▼

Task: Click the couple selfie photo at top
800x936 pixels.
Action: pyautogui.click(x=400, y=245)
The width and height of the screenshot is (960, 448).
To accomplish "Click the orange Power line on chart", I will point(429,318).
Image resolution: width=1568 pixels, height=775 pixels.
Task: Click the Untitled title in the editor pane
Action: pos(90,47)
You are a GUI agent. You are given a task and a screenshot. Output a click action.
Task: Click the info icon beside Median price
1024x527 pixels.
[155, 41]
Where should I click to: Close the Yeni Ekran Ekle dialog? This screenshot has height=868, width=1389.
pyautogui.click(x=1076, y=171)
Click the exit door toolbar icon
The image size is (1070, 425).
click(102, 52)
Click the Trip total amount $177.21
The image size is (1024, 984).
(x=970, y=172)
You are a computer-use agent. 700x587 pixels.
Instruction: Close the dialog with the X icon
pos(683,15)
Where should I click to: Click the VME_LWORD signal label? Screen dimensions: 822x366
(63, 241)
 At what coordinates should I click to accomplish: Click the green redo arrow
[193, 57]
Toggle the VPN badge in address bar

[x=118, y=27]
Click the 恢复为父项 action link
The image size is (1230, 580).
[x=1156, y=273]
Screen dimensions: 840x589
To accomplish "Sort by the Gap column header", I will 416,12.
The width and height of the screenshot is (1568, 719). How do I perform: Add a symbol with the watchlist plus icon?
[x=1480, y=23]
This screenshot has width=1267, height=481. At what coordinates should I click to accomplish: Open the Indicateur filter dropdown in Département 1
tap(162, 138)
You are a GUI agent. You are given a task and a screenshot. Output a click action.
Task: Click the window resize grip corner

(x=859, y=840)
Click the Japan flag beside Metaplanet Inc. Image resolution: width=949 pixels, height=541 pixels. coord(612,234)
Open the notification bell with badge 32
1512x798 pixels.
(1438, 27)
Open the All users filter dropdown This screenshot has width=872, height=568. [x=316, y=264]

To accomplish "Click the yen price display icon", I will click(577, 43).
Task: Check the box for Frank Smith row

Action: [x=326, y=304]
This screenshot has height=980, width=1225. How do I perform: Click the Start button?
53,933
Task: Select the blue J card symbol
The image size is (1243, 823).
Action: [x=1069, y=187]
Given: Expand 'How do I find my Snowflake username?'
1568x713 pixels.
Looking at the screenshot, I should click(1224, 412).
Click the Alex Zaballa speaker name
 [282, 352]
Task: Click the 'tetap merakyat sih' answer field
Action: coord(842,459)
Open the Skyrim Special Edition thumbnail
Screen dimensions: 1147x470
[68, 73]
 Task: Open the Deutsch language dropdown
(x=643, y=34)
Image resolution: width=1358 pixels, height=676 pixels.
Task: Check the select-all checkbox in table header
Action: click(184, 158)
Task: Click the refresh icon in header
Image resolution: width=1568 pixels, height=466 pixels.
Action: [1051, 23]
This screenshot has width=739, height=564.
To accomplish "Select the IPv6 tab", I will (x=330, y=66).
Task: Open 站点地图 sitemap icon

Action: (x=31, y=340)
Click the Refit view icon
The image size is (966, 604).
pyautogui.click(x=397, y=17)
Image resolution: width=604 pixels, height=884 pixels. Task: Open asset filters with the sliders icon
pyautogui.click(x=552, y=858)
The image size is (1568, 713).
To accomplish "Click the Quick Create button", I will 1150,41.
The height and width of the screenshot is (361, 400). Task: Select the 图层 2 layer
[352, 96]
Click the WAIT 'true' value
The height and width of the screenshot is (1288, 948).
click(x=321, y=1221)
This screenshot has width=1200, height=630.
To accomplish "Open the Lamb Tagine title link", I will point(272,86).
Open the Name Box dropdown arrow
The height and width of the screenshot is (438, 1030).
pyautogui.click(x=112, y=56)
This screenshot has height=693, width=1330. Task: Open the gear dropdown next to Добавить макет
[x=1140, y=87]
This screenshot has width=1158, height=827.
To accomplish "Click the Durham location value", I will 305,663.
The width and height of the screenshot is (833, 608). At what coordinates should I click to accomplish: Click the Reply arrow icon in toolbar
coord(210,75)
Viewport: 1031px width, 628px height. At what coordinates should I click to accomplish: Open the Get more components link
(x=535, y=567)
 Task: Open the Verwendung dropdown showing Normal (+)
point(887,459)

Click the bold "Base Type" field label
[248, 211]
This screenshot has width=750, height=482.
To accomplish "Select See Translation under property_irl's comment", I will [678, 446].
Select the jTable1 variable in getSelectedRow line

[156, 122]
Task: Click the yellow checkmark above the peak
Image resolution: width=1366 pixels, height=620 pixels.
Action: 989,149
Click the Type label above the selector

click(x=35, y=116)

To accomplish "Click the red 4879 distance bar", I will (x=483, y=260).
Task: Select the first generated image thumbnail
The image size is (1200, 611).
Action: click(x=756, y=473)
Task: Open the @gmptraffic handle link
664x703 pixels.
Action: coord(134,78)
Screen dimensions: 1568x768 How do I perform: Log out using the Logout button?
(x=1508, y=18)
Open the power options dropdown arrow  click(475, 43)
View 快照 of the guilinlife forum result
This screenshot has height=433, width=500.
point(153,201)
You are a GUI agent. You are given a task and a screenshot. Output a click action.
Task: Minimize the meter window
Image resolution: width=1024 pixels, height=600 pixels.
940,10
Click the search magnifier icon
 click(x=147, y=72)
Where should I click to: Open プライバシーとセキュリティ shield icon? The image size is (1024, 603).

▲

EXERCISE REQUIREMENTS
Each record above should be restated word for word.

PROBLEM SOLUTION
Task: Click the couple selfie photo at top
800x936 pixels.
Action: pyautogui.click(x=400, y=245)
The width and height of the screenshot is (960, 448).
To accomplish "Click the orange Power line on chart", I will point(429,318).
Image resolution: width=1568 pixels, height=775 pixels.
Task: Click the Untitled title in the editor pane
Action: pos(90,47)
You are a GUI agent. You are given a task and a screenshot. Output a click action.
Task: Click the info icon beside Median price
1024x527 pixels.
[155, 41]
Where should I click to: Close the Yeni Ekran Ekle dialog? This screenshot has height=868, width=1389.
pyautogui.click(x=1076, y=171)
Click the exit door toolbar icon
The image size is (1070, 425).
click(102, 52)
Click the Trip total amount $177.21
The image size is (1024, 984).
(x=970, y=172)
You are a computer-use agent. 700x587 pixels.
Instruction: Close the dialog with the X icon
pos(683,15)
Where should I click to: Click the VME_LWORD signal label? Screen dimensions: 822x366
(63, 241)
 At what coordinates should I click to accomplish: Click the green redo arrow
[193, 57]
Toggle the VPN badge in address bar

[x=118, y=27]
Click the 恢复为父项 action link
The image size is (1230, 580).
[x=1156, y=273]
Screen dimensions: 840x589
To accomplish "Sort by the Gap column header", I will 416,12.
The width and height of the screenshot is (1568, 719). How do I perform: Add a symbol with the watchlist plus icon?
[x=1480, y=23]
This screenshot has width=1267, height=481. At what coordinates should I click to accomplish: Open the Indicateur filter dropdown in Département 1
tap(162, 138)
You are a GUI agent. You are given a task and a screenshot. Output a click action.
Task: Click the window resize grip corner

(x=859, y=840)
Click the Japan flag beside Metaplanet Inc. Image resolution: width=949 pixels, height=541 pixels. coord(612,234)
Open the notification bell with badge 32
1512x798 pixels.
(1438, 27)
Open the All users filter dropdown This screenshot has width=872, height=568. [x=316, y=264]

To accomplish "Click the yen price display icon", I will click(577, 43).
Task: Check the box for Frank Smith row

Action: [x=326, y=304]
This screenshot has height=980, width=1225. How do I perform: Click the Start button?
53,933
Task: Select the blue J card symbol
The image size is (1243, 823).
Action: [x=1069, y=187]
Given: Expand 'How do I find my Snowflake username?'
1568x713 pixels.
Looking at the screenshot, I should click(1224, 412).
Click the Alex Zaballa speaker name
 [282, 352]
Task: Click the 'tetap merakyat sih' answer field
Action: coord(842,459)
Open the Skyrim Special Edition thumbnail
Screen dimensions: 1147x470
[68, 73]
 Task: Open the Deutsch language dropdown
(x=643, y=34)
Image resolution: width=1358 pixels, height=676 pixels.
Task: Check the select-all checkbox in table header
Action: click(184, 158)
Task: Click the refresh icon in header
Image resolution: width=1568 pixels, height=466 pixels.
Action: [1051, 23]
This screenshot has width=739, height=564.
To accomplish "Select the IPv6 tab", I will (x=330, y=66).
Task: Open 站点地图 sitemap icon

Action: (x=31, y=340)
Click the Refit view icon
The image size is (966, 604).
pyautogui.click(x=397, y=17)
Image resolution: width=604 pixels, height=884 pixels. Task: Open asset filters with the sliders icon
pyautogui.click(x=552, y=858)
The image size is (1568, 713).
To accomplish "Click the Quick Create button", I will 1150,41.
The height and width of the screenshot is (361, 400). Task: Select the 图层 2 layer
[352, 96]
Click the WAIT 'true' value
The height and width of the screenshot is (1288, 948).
click(x=321, y=1221)
This screenshot has width=1200, height=630.
To accomplish "Open the Lamb Tagine title link", I will point(272,86).
Open the Name Box dropdown arrow
The height and width of the screenshot is (438, 1030).
pyautogui.click(x=112, y=56)
This screenshot has height=693, width=1330. Task: Open the gear dropdown next to Добавить макет
[x=1140, y=87]
This screenshot has width=1158, height=827.
To accomplish "Click the Durham location value", I will 305,663.
The width and height of the screenshot is (833, 608). At what coordinates should I click to accomplish: Click the Reply arrow icon in toolbar
coord(210,75)
Viewport: 1031px width, 628px height. At what coordinates should I click to accomplish: Open the Get more components link
(x=535, y=567)
 Task: Open the Verwendung dropdown showing Normal (+)
point(887,459)

Click the bold "Base Type" field label
[248, 211]
This screenshot has width=750, height=482.
To accomplish "Select See Translation under property_irl's comment", I will [678, 446].
Select the jTable1 variable in getSelectedRow line

[156, 122]
Task: Click the yellow checkmark above the peak
Image resolution: width=1366 pixels, height=620 pixels.
Action: 989,149
Click the Type label above the selector

click(x=35, y=116)

To accomplish "Click the red 4879 distance bar", I will (x=483, y=260).
Task: Select the first generated image thumbnail
The image size is (1200, 611).
Action: click(x=756, y=473)
Task: Open the @gmptraffic handle link
664x703 pixels.
Action: coord(134,78)
Screen dimensions: 1568x768 How do I perform: Log out using the Logout button?
(x=1508, y=18)
Open the power options dropdown arrow  click(475, 43)
View 快照 of the guilinlife forum result
This screenshot has height=433, width=500.
point(153,201)
You are a GUI agent. You are given a task and a screenshot. Output a click action.
Task: Minimize the meter window
Image resolution: width=1024 pixels, height=600 pixels.
940,10
Click the search magnifier icon
 click(x=147, y=72)
Where should I click to: Open プライバシーとセキュリティ shield icon? The image size is (1024, 603).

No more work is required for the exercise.